The cooperative said the findings have potential to remove significant friction slowing the growth of tokenised asset markets and enable them to scale globally as they mature.
One of the key issues challenging investors and institutions is that tokenised assets are managed on different blockchains, each with its own functionality and liquidity profile.
Interoperability between these blockchains is seen as critical. Otherwise financial institutions must build connections to each platform, creating significant operational challenges and cost.
Working with more than a dozen major financial institutions and market infrastructures and Chainlink, a leading Web3 services platform, Swift said it had shown it could provide a single point of access to multiple networks using existing, secure infrastructure, thereby significantly reducing operational challenges. The experiments are part of Swift’s wider strategy to ensure secure, global interoperability as new technologies and platforms emerge.
Tom Zschach, Chief Innovation Officer at Swift, said: “Interoperability is at the heart of everything we are doing at Swift to facilitate the seamless flow of value across the world in the face of increasing fragmentation. For tokenisation to reach its potential, institutions will need to be able to seamlessly connect with the whole financial ecosystem.
He added: “Our experiments have demonstrated clearly that existing secure and trusted Swift infrastructure can provide that central point of connectivity, removing a huge hurdle in the development of tokenisation and unlocking its potential.”
About the experiments
Swift collaborated with several major financial institutions on the experiments, including Australia and New Zealand Banking Group Limited (ANZ), BNP Paribas, BNY Mellon, Citi, Clearstream, Euroclear, Lloyds Banking Group, SIX Digital Exchange (SDX) and
The Depository Trust & Clearing Corporation. Chainlink was used as an enterprise abstraction layer to securely connect the Swift network to the Ethereum Sepolia network, while Chainlink’s Cross-Chain Interoperability Protocol (CCIP) enabled complete interoperability between the source and destination blockchains.

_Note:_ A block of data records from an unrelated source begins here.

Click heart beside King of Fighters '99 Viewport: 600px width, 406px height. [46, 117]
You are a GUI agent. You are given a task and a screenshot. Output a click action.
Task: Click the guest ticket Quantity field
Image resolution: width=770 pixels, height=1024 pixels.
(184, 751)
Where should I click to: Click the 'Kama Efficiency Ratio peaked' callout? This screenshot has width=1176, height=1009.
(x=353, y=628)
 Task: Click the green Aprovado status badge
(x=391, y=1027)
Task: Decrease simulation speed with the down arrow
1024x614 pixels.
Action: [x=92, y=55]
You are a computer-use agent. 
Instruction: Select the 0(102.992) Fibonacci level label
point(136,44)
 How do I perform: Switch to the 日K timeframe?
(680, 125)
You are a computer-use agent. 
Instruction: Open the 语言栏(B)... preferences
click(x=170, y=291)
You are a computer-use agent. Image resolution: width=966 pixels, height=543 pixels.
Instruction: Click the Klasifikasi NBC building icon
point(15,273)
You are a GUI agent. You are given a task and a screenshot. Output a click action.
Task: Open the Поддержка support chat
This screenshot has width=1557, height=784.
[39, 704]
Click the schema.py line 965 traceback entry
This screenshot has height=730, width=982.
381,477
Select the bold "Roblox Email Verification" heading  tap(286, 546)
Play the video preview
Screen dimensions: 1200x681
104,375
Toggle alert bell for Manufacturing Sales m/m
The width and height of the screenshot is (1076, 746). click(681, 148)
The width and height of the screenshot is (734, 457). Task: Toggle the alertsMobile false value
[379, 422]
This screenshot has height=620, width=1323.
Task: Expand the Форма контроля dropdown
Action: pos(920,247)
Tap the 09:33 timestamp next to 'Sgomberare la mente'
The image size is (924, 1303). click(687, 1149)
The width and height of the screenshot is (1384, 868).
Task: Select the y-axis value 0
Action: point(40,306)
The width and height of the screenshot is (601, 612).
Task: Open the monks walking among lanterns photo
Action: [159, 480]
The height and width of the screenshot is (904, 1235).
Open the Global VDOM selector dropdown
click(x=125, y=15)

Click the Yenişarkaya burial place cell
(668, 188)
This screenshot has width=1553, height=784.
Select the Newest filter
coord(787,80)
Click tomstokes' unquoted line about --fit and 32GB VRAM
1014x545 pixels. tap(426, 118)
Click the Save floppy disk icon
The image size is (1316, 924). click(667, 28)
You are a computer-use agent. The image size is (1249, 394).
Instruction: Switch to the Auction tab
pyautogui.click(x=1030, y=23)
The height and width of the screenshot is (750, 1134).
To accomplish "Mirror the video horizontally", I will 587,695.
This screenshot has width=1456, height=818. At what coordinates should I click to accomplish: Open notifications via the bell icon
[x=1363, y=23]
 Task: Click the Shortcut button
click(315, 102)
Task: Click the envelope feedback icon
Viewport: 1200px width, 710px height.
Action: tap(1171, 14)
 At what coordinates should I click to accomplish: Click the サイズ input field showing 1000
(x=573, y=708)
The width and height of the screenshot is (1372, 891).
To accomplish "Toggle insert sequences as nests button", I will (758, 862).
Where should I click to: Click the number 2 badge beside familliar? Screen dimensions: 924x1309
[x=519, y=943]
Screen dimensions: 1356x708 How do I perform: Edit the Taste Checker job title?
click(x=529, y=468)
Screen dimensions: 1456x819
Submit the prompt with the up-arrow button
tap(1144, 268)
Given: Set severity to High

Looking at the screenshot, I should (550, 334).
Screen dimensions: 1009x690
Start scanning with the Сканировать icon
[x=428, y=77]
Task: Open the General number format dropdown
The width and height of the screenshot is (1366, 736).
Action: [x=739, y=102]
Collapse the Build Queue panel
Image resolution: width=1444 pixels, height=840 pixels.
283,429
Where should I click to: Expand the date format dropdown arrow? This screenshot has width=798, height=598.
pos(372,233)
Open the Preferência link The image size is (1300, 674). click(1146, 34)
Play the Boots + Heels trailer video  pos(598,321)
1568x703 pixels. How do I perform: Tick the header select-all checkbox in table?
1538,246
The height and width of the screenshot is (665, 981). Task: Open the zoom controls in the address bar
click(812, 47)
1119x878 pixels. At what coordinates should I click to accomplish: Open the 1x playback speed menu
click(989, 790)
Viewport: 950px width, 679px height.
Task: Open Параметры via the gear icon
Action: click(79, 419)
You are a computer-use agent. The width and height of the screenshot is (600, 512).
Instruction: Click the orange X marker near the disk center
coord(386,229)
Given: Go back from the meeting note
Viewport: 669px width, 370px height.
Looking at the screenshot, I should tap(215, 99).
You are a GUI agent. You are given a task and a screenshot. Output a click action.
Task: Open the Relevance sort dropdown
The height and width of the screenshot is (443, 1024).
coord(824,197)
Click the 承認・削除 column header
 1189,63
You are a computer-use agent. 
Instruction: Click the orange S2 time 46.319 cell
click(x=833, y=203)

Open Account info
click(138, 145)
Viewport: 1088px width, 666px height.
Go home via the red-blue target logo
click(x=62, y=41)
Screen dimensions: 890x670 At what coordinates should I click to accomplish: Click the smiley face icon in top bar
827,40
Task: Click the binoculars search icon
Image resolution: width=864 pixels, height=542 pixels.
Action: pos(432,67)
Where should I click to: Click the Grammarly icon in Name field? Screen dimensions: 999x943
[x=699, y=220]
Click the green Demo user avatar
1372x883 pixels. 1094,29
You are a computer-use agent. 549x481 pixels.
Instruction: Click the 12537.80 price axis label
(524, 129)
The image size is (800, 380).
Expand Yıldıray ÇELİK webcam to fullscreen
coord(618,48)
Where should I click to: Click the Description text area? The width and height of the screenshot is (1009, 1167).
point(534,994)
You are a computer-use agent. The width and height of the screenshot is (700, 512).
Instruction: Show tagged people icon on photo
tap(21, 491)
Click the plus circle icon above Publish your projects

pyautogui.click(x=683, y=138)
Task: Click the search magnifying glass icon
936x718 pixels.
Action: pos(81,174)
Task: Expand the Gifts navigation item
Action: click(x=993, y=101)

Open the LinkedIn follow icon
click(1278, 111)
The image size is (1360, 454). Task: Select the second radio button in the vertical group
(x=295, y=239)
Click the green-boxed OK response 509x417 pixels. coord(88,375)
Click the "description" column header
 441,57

The experiments focused on demonstrating that existing Swift infrastructure can provide a secure, scalable way for financial institutions to connect to multiple types of blockchain. They also examined further the technical and business requirements for interacting with business and public blockchains.
Among other uses, the experiments explored the value of a blockchain interoperability protocol for securely transferring data between existing systems and a potentially unlimited number of blockchains.